Kata-kata Maria tak meluluhkan kegusaran sang anak. Prada sudah merancang pergi dengan sang Ayah. Ia tak mau menyusun rancangan baru. “Aku maunya sama Ayah. Ibu pasti ngelarang Ayah untuk pulang, kan? Ibu meminta Ayah untuk terus bekerja, kan?”

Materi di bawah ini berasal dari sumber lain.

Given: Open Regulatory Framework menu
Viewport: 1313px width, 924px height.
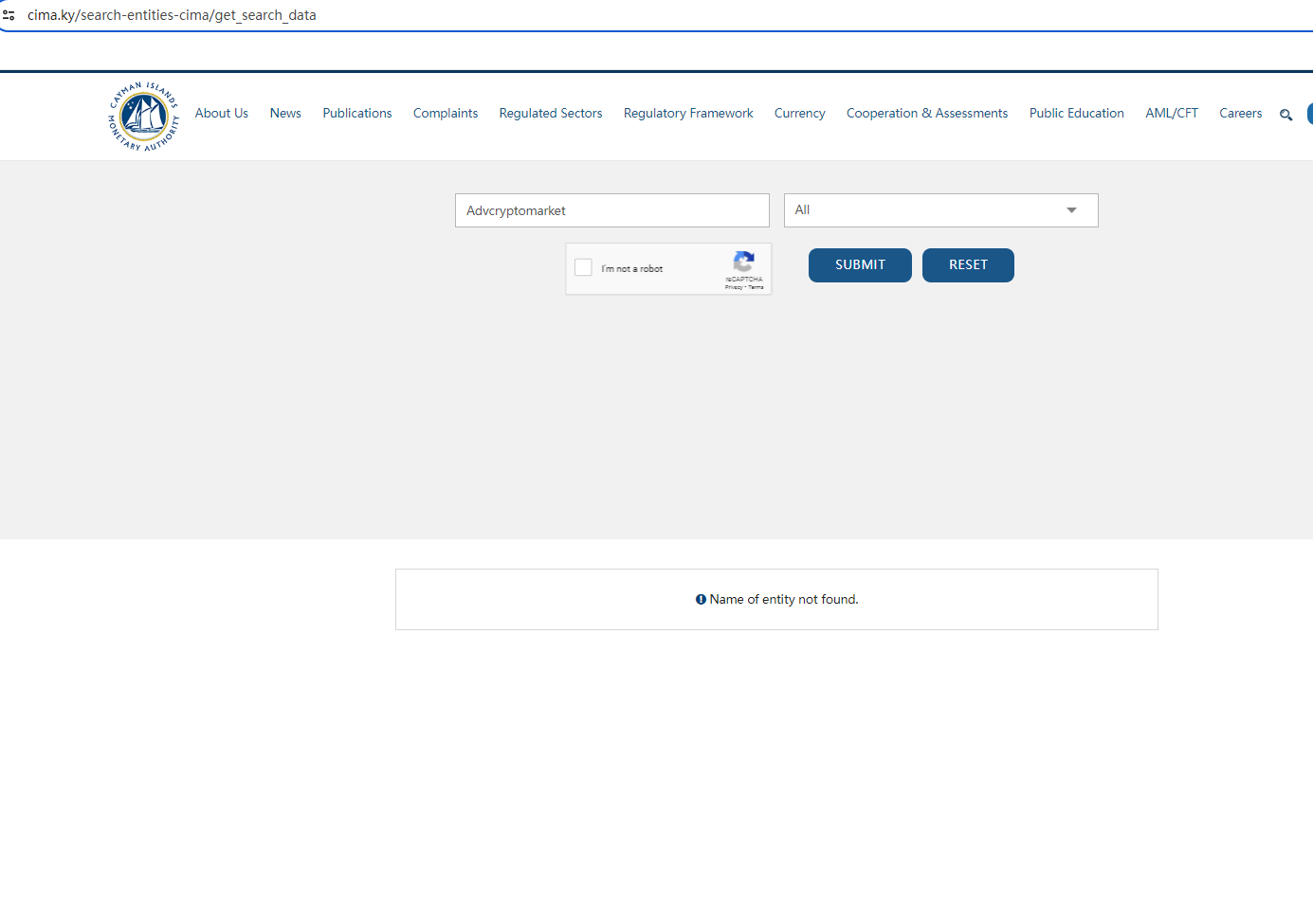Looking at the screenshot, I should point(688,113).
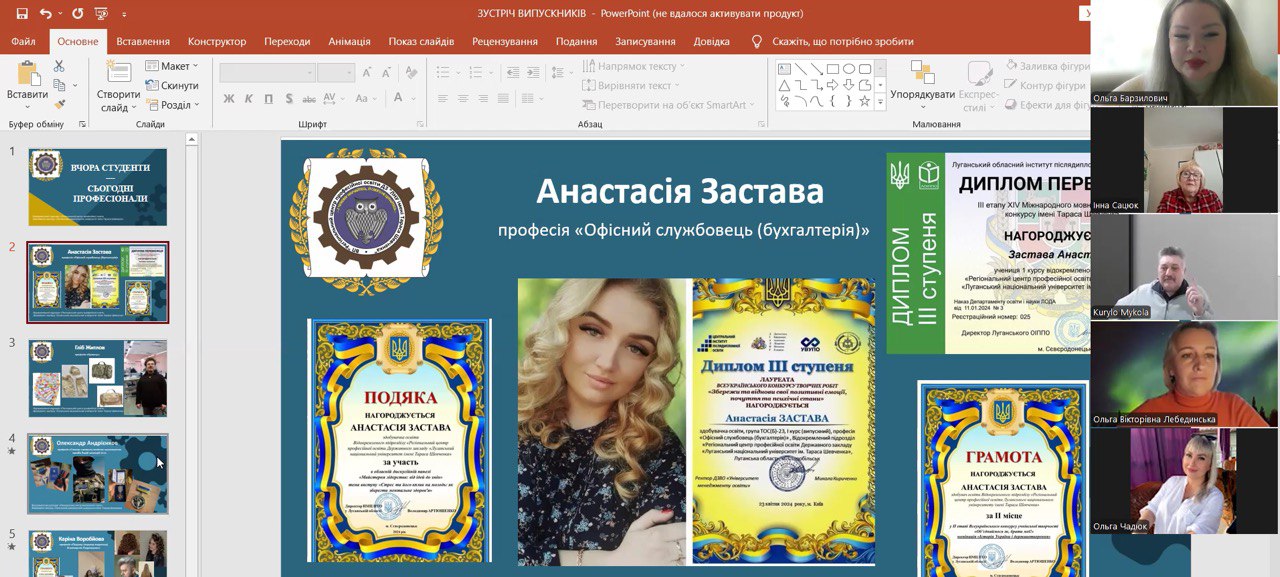Click the Format Painter brush icon
The image size is (1280, 577).
point(60,103)
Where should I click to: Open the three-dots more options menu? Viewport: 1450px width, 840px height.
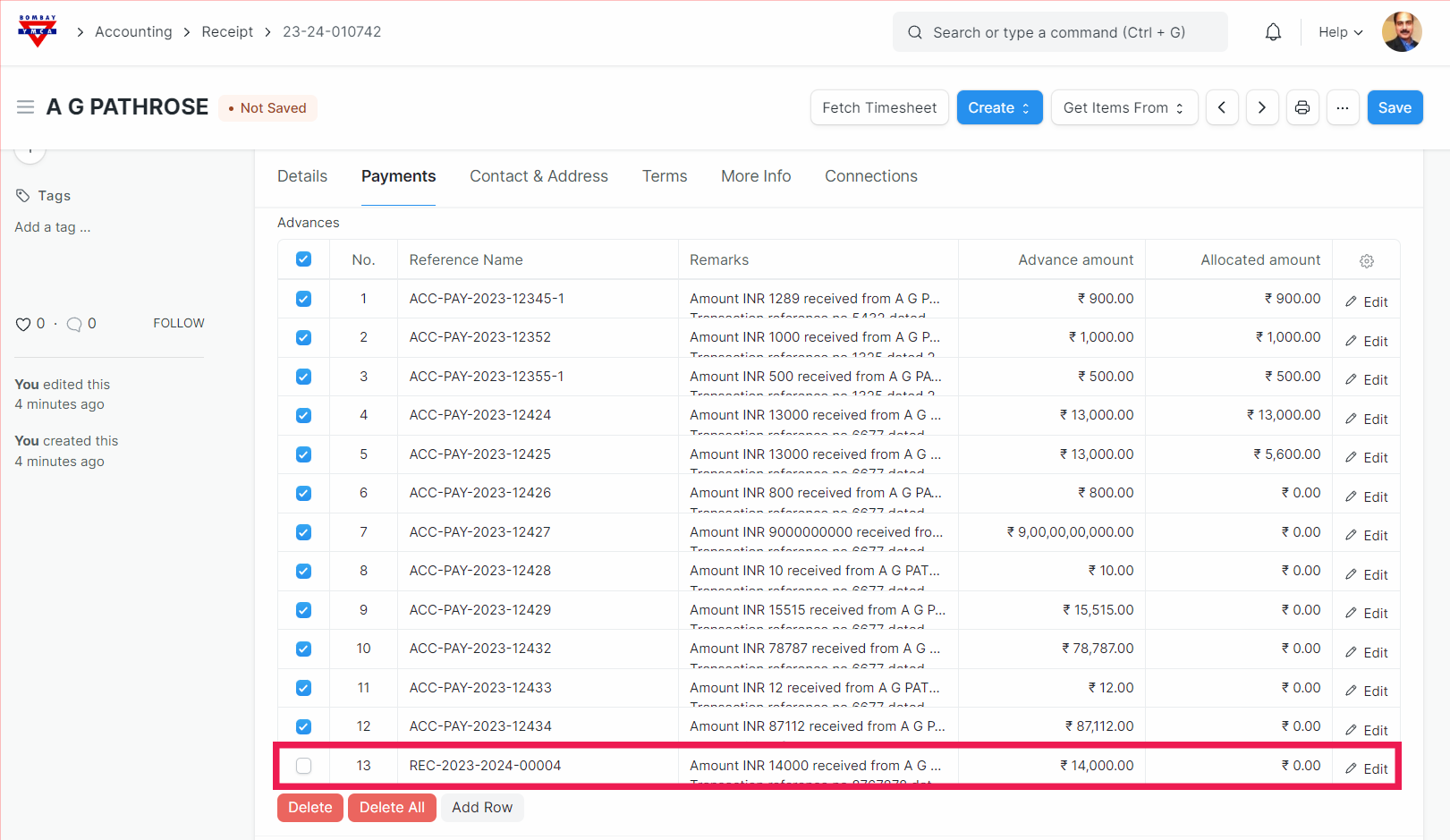pyautogui.click(x=1343, y=107)
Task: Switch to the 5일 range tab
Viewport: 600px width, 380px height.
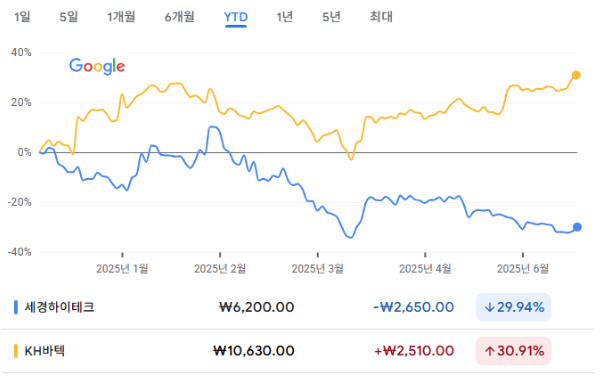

Batin Maria tersentak mendengar tudingan anaknya terus menerus. Ia tak mengerti dari mana Prada mendapatkan pemikiran tersebut. Namun, ia masih mencoba mendinginkan kepala anaknya dahulu dengan tutur lembut khas seorang ibu. “Sayang, kenapa kamu punya pikiran seperti itu. Ayah kan baru berangkat beberapa hari yang lalu. Ini juga pertengahan bulan, Ayah belum menerima gaji. Minggu ini ke Ragunan-nya sama Ibu dulu, nanti kan bisa ke sana lagi pas Ayah pulang.”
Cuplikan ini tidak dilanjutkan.